Some people are calling it the Summer of Oil, but the oil’s impact will continue well beyond August, when a relief well being drilled by BP is supposed to shut down the undersea gusher at last. So much oil has spewed into the gulf that Florida officials say even if the relief well works, the spill is likely to keep tossing goop onto Florida beaches until at least October….
Betsy Booth expected to make $5,600 this month renting out her Pensacola Beach condo to tourists. But everyone canceled and “that went down the tube,” she said.
She was able to recoup some of the money by renting the place at a lower rate to a Texas contractor working for BP on the cleanup.
“I was able to get a year lease,” she said. “That tells you how long they believe they’re going to be there.”

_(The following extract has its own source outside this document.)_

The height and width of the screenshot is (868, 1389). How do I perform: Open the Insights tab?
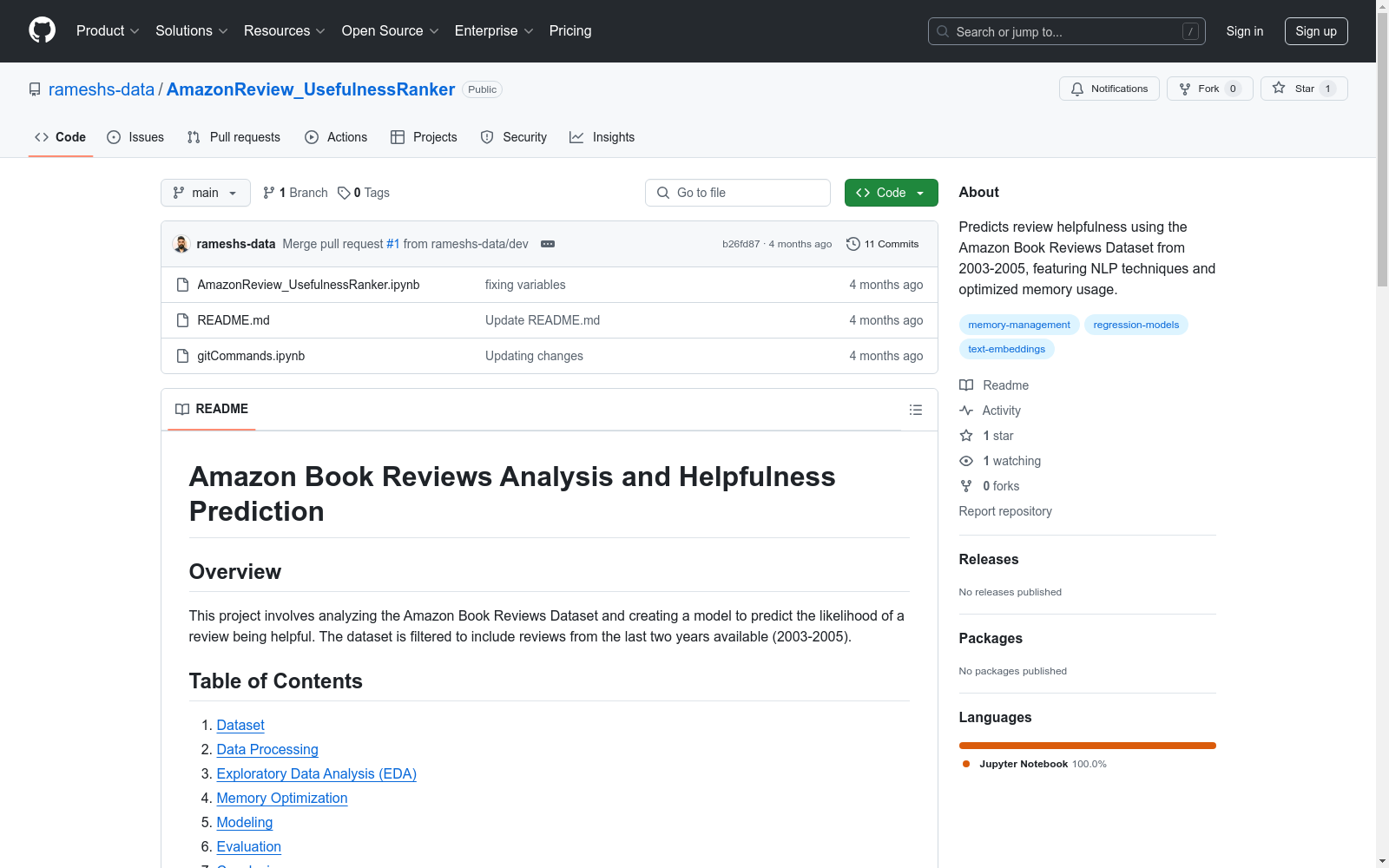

Some of the damage has been emotional, with depression, anger and grief on the rise.
“When your entire way of life is built around seeing how the seasons change here, the things you do here, the things you eat, that’s the reason you live here — and all of that is dying slowly right before your eyes. It’s like checking an elderly relative into a rest home and knowing they’re not going to come out,” said James “Rip” Kirby III, a coastal geologist with the University of South Florida who is based in Fort Walton Beach.
Some of what has happened — the confusion over who’s in charge, the problems with communication, the red tape involved in getting help — is sure to have political ramifications.
“The trust of the people in the institutions they’ve come to rely on, like the government and business, if it was damaged in the past, it’s in a terminal phase now,” said Kirby, who grew up in the Panhandle. “The public has absolutely no confidence in what’s going on.”
Anyone who insists on still going to the beach in Pensacola will find orange-topped warning signs about touching the oil that has washed ashore or swimming in water with a visible sheen.
Even building sand castles is a hazardous activity now, because oil has been found as deep as a foot below a clean-looking surface. Children scooping out moats around their sandy turrets have discovered what looks like lumps of brown Play-Doh.
Despite the warning signs, as of this week 27 people have reported they’ve become ill after coming in contact with oil at Pensacola Beach, according to the Escambia County Health Department. They were nauseous, coughing, short of breath, their skin was irritated — not the kind of beach visit memories the Chamber of Commerce would encourage.
For decades the Panhandle’s beaches have been famous for their white sand, the polished quartz crystals sparkling brightly under the blazing sun. Now, for the first time in history, Escambia and Santa Rosa County officials have set up dozens of portable cleaning stations near the dune crossovers so any tourists who step in the oil can wash it off.
But it’s not enough. After the visitors drive off, there are always strips of scraped-off residue on the parking lot, like a series of shadows paralleling all the white lines.